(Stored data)
══════════════════════════════
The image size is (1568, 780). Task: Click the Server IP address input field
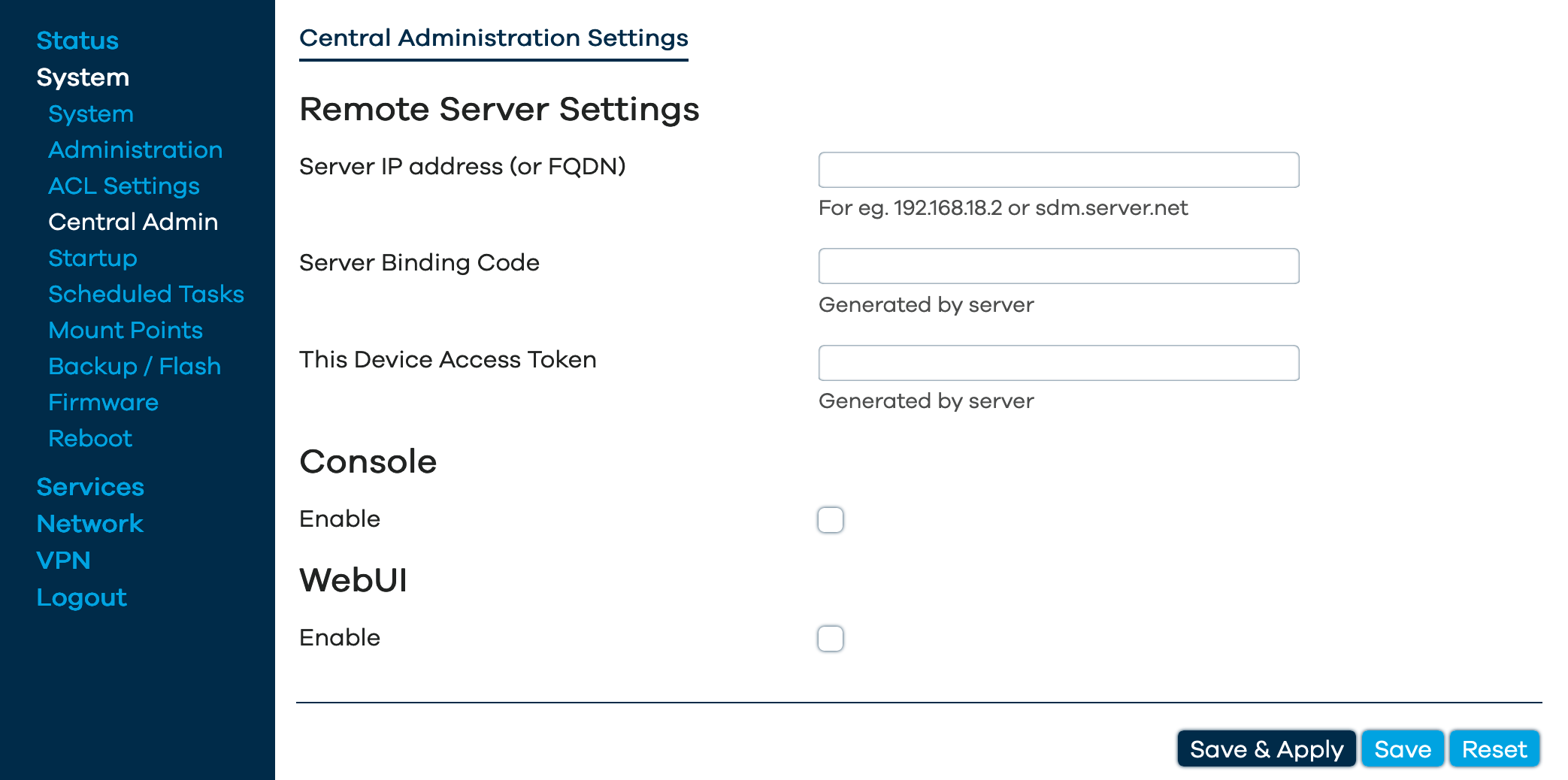point(1058,170)
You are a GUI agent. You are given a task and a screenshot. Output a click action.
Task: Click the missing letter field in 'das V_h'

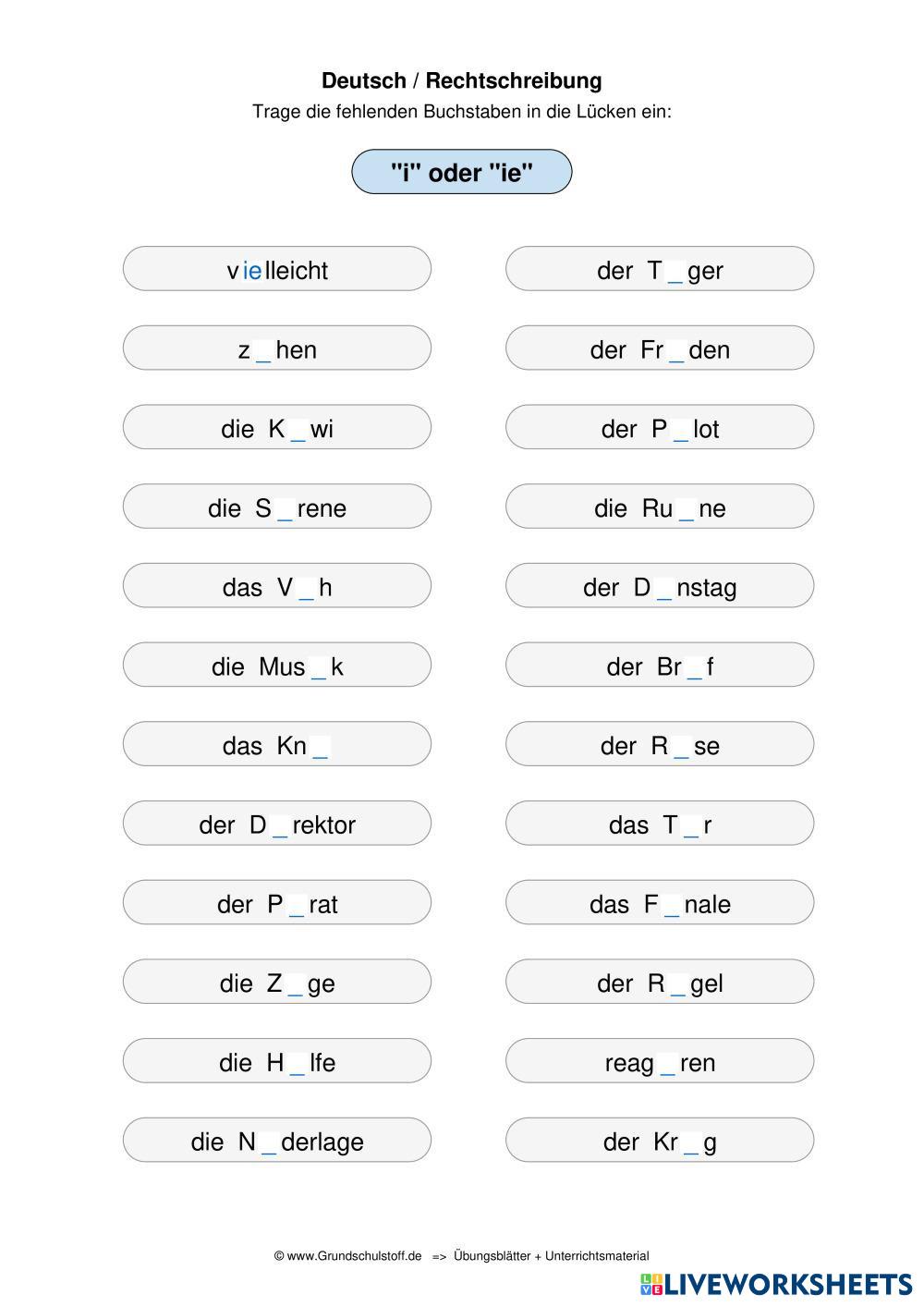click(x=306, y=588)
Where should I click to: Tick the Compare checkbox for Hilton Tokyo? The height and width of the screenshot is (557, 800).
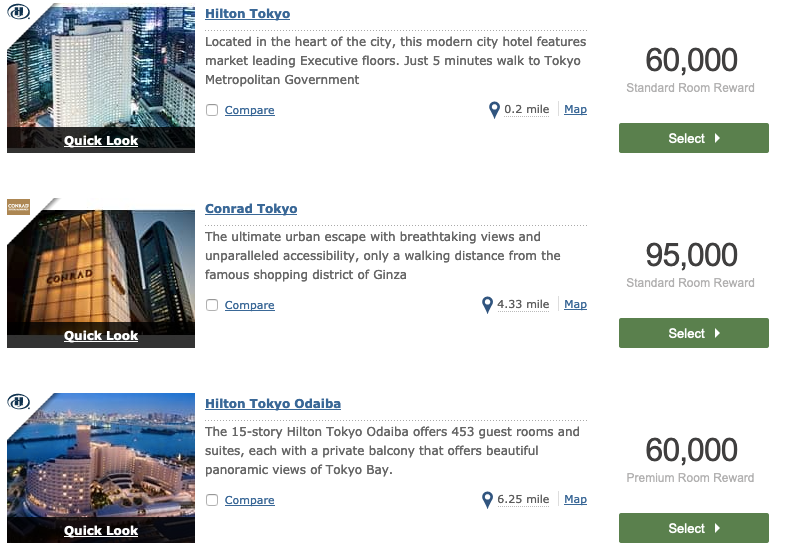(x=212, y=110)
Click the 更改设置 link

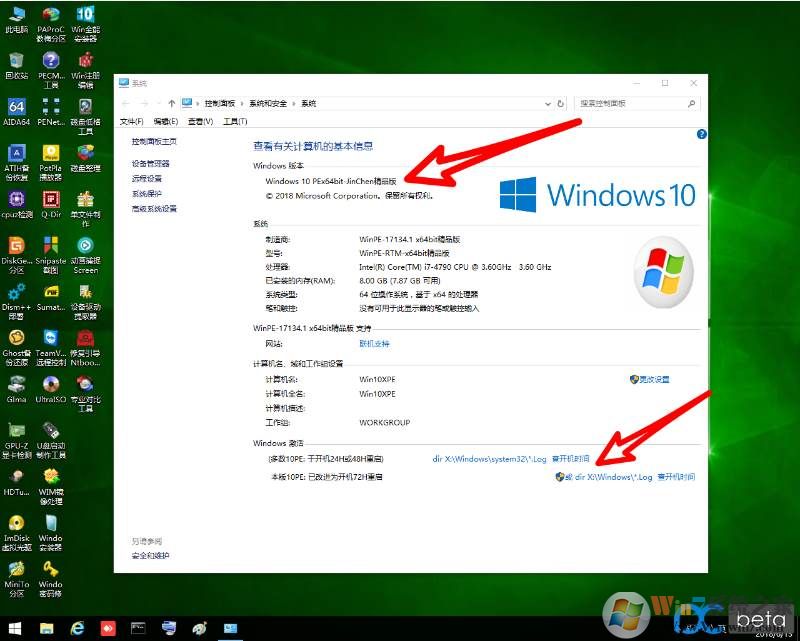(x=654, y=380)
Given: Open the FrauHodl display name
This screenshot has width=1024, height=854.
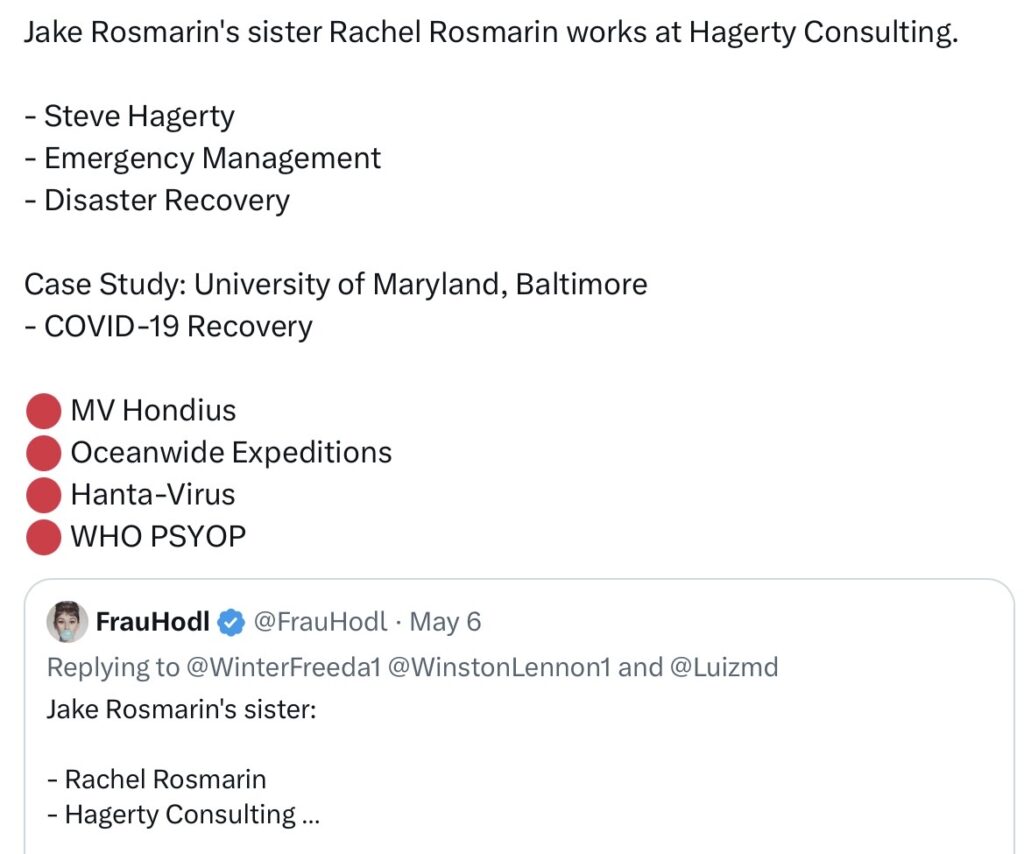Looking at the screenshot, I should tap(153, 622).
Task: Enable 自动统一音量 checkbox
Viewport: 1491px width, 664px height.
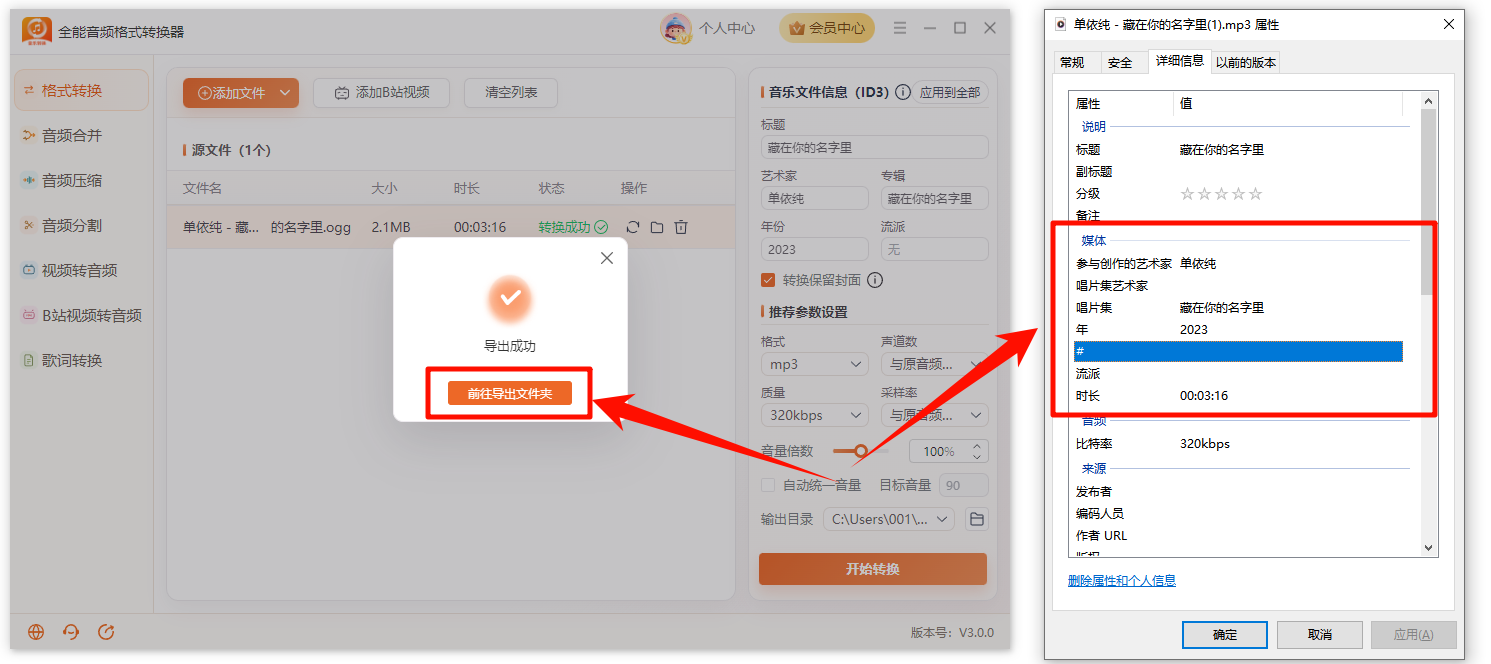Action: pos(768,485)
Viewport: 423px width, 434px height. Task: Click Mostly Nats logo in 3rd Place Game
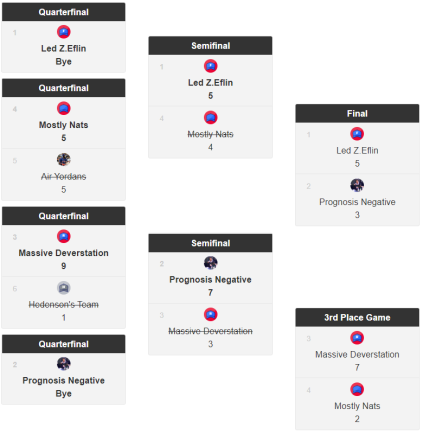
══════════════════════════════
What you need to do » Output all the data above verbatim, leaving out images.

Result for this exercise »
The image size is (1568, 780). Task: Click the Server IP address input field
point(1058,170)
You are a GUI agent. You are given a task and a screenshot. Output a click action.
Task: Click the missing letter field in 'das V_h'

click(x=306, y=588)
Where should I click to: Tick the Compare checkbox for Hilton Tokyo? The height and width of the screenshot is (557, 800).
(x=212, y=110)
Click the 更改设置 link

(x=654, y=380)
Given: Open the FrauHodl display name
This screenshot has width=1024, height=854.
Looking at the screenshot, I should tap(153, 622).
Task: Enable 自动统一音量 checkbox
Viewport: 1491px width, 664px height.
Action: pos(768,485)
Viewport: 423px width, 434px height. Task: Click Mostly Nats logo in 3rd Place Game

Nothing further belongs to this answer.